Exercise brief: Please set out all of the entries below as a numbered list, leaving out any blank lines.

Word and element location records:
------------------------

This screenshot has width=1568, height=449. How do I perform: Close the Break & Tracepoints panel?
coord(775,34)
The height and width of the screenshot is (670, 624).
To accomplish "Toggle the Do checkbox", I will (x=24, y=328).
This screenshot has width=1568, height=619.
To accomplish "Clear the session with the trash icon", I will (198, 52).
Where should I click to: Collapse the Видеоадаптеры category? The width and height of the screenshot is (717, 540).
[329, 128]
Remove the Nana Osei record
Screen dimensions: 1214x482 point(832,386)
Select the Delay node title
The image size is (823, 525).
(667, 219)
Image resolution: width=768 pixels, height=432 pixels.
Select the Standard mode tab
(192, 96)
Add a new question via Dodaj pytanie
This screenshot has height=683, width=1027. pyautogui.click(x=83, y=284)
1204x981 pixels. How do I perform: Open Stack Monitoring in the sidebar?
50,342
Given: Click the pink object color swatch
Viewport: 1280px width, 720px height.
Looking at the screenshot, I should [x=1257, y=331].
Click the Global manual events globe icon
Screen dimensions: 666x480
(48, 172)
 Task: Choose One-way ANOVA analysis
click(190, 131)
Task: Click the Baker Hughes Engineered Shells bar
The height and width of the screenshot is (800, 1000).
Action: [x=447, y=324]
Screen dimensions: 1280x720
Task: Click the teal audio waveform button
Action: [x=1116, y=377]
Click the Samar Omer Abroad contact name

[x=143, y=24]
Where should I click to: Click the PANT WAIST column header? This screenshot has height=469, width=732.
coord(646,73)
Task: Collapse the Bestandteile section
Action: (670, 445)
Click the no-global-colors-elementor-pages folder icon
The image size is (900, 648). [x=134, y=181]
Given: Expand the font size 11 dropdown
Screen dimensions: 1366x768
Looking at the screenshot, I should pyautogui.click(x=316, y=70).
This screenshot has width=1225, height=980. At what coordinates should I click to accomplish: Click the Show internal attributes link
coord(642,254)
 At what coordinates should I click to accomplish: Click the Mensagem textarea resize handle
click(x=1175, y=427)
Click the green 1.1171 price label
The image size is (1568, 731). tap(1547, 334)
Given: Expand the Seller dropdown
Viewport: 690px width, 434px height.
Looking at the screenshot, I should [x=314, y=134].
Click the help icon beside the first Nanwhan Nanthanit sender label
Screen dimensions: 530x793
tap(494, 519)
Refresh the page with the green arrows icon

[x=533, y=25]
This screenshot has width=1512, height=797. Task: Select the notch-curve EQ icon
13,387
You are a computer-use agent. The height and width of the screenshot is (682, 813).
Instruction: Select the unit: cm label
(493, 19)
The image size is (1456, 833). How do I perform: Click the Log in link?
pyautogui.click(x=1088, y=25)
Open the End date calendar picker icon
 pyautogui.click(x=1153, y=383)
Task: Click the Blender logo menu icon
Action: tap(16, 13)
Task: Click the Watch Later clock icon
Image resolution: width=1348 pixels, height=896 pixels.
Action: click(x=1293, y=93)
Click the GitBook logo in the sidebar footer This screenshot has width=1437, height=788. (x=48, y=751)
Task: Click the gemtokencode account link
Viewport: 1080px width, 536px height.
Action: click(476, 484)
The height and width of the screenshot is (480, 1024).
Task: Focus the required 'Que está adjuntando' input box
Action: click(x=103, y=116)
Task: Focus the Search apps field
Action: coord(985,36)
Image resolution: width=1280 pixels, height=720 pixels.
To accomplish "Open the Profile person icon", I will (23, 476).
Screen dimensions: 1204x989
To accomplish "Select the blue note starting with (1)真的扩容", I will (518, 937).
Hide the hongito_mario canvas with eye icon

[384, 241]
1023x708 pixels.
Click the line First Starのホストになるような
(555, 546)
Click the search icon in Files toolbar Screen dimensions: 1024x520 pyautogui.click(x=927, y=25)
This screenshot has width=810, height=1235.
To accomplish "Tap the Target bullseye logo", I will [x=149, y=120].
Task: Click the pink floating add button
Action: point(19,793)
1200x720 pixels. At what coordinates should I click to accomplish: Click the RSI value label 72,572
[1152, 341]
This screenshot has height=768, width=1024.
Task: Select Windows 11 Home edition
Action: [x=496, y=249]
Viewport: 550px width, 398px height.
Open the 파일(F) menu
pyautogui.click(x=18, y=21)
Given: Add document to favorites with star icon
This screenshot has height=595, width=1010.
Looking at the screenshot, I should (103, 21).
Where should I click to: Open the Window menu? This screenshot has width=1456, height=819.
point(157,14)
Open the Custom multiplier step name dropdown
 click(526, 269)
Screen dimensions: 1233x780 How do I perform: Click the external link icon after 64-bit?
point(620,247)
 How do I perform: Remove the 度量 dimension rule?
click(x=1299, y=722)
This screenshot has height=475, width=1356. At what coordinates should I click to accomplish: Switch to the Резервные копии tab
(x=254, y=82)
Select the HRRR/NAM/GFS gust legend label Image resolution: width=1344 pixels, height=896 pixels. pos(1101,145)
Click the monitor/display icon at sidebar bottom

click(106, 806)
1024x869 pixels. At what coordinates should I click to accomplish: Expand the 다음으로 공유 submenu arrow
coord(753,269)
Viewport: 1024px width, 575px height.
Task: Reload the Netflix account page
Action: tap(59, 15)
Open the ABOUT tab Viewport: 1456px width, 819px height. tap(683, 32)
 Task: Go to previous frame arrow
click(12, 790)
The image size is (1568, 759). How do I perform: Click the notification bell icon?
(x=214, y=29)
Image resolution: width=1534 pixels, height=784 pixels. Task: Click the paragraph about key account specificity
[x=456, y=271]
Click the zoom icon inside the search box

------------------------

Solution for this task:
1. This screenshot has width=1568, height=449. How do I perform: Close the Break & Tracepoints panel?
2. coord(775,34)
3. The height and width of the screenshot is (670, 624).
4. To accomplish "Toggle the Do checkbox", I will (x=24, y=328).
5. This screenshot has width=1568, height=619.
6. To accomplish "Clear the session with the trash icon", I will (198, 52).
7. Where should I click to: Collapse the Видеоадаптеры category? The width and height of the screenshot is (717, 540).
8. [329, 128]
9. Remove the Nana Osei record
10. Screen dimensions: 1214x482 point(832,386)
11. Select the Delay node title
12. The image size is (823, 525).
13. (667, 219)
14. Image resolution: width=768 pixels, height=432 pixels.
15. Select the Standard mode tab
16. (192, 96)
17. Add a new question via Dodaj pytanie
18. This screenshot has height=683, width=1027. pyautogui.click(x=83, y=284)
19. 1204x981 pixels. How do I perform: Open Stack Monitoring in the sidebar?
20. 50,342
21. Given: Click the pink object color swatch
22. Viewport: 1280px width, 720px height.
23. Looking at the screenshot, I should [x=1257, y=331].
24. Click the Global manual events globe icon
25. Screen dimensions: 666x480
26. (48, 172)
27.  Task: Choose One-way ANOVA analysis
28. click(190, 131)
29. Task: Click the Baker Hughes Engineered Shells bar
30. The height and width of the screenshot is (800, 1000).
31. Action: [x=447, y=324]
32. Screen dimensions: 1280x720
33. Task: Click the teal audio waveform button
34. Action: [x=1116, y=377]
35. Click the Samar Omer Abroad contact name
36. [x=143, y=24]
37. Where should I click to: Click the PANT WAIST column header? This screenshot has height=469, width=732.
38. coord(646,73)
39. Task: Collapse the Bestandteile section
40. Action: (670, 445)
41. Click the no-global-colors-elementor-pages folder icon
42. The image size is (900, 648). [x=134, y=181]
43. Given: Expand the font size 11 dropdown
44. Screen dimensions: 1366x768
45. Looking at the screenshot, I should pyautogui.click(x=316, y=70).
46. This screenshot has width=1225, height=980. At what coordinates should I click to accomplish: Click the Show internal attributes link
47. coord(642,254)
48.  At what coordinates should I click to accomplish: Click the Mensagem textarea resize handle
49. click(x=1175, y=427)
50. Click the green 1.1171 price label
51. The image size is (1568, 731). tap(1547, 334)
52. Given: Expand the Seller dropdown
53. Viewport: 690px width, 434px height.
54. Looking at the screenshot, I should [x=314, y=134].
55. Click the help icon beside the first Nanwhan Nanthanit sender label
56. Screen dimensions: 530x793
57. tap(494, 519)
58. Refresh the page with the green arrows icon
59. [x=533, y=25]
60. This screenshot has width=1512, height=797. Task: Select the notch-curve EQ icon
61. 13,387
62. You are a computer-use agent. The height and width of the screenshot is (682, 813).
63. Instruction: Select the unit: cm label
64. (493, 19)
65. The image size is (1456, 833). How do I perform: Click the Log in link?
66. pyautogui.click(x=1088, y=25)
67. Open the End date calendar picker icon
68.  pyautogui.click(x=1153, y=383)
69. Task: Click the Blender logo menu icon
70. Action: tap(16, 13)
71. Task: Click the Watch Later clock icon
72. Image resolution: width=1348 pixels, height=896 pixels.
73. Action: click(x=1293, y=93)
74. Click the GitBook logo in the sidebar footer This screenshot has width=1437, height=788. (x=48, y=751)
75. Task: Click the gemtokencode account link
76. Viewport: 1080px width, 536px height.
77. Action: click(476, 484)
78. The height and width of the screenshot is (480, 1024).
79. Task: Focus the required 'Que está adjuntando' input box
80. Action: click(x=103, y=116)
81. Task: Focus the Search apps field
82. Action: coord(985,36)
83. Image resolution: width=1280 pixels, height=720 pixels.
84. To accomplish "Open the Profile person icon", I will (23, 476).
85. Screen dimensions: 1204x989
86. To accomplish "Select the blue note starting with (1)真的扩容", I will (518, 937).
87. Hide the hongito_mario canvas with eye icon
88. [384, 241]
89. 1023x708 pixels.
90. Click the line First Starのホストになるような
91. (555, 546)
92. Click the search icon in Files toolbar Screen dimensions: 1024x520 pyautogui.click(x=927, y=25)
93. This screenshot has width=810, height=1235.
94. To accomplish "Tap the Target bullseye logo", I will [x=149, y=120].
95. Task: Click the pink floating add button
96. Action: point(19,793)
97. 1200x720 pixels. At what coordinates should I click to accomplish: Click the RSI value label 72,572
98. [1152, 341]
99. This screenshot has height=768, width=1024.
100. Task: Select Windows 11 Home edition
101. Action: [x=496, y=249]
102. Viewport: 550px width, 398px height.
103. Open the 파일(F) menu
104. pyautogui.click(x=18, y=21)
105. Given: Add document to favorites with star icon
106. This screenshot has height=595, width=1010.
107. Looking at the screenshot, I should (103, 21).
108. Where should I click to: Open the Window menu? This screenshot has width=1456, height=819.
109. point(157,14)
110. Open the Custom multiplier step name dropdown
111.  click(526, 269)
112. Screen dimensions: 1233x780 How do I perform: Click the external link icon after 64-bit?
113. point(620,247)
114.  How do I perform: Remove the 度量 dimension rule?
115. click(x=1299, y=722)
116. This screenshot has height=475, width=1356. At what coordinates should I click to accomplish: Switch to the Резервные копии tab
117. (x=254, y=82)
118. Select the HRRR/NAM/GFS gust legend label Image resolution: width=1344 pixels, height=896 pixels. pos(1101,145)
119. Click the monitor/display icon at sidebar bottom
120. click(106, 806)
121. 1024x869 pixels. At what coordinates should I click to accomplish: Expand the 다음으로 공유 submenu arrow
122. coord(753,269)
123. Viewport: 1024px width, 575px height.
124. Task: Reload the Netflix account page
125. Action: tap(59, 15)
126. Open the ABOUT tab Viewport: 1456px width, 819px height. tap(683, 32)
127.  Task: Go to previous frame arrow
128. click(12, 790)
129. The image size is (1568, 759). How do I perform: Click the notification bell icon?
130. (x=214, y=29)
131. Image resolution: width=1534 pixels, height=784 pixels. Task: Click the paragraph about key account specificity
132. [x=456, y=271]
133. Click the zoom icon inside the search box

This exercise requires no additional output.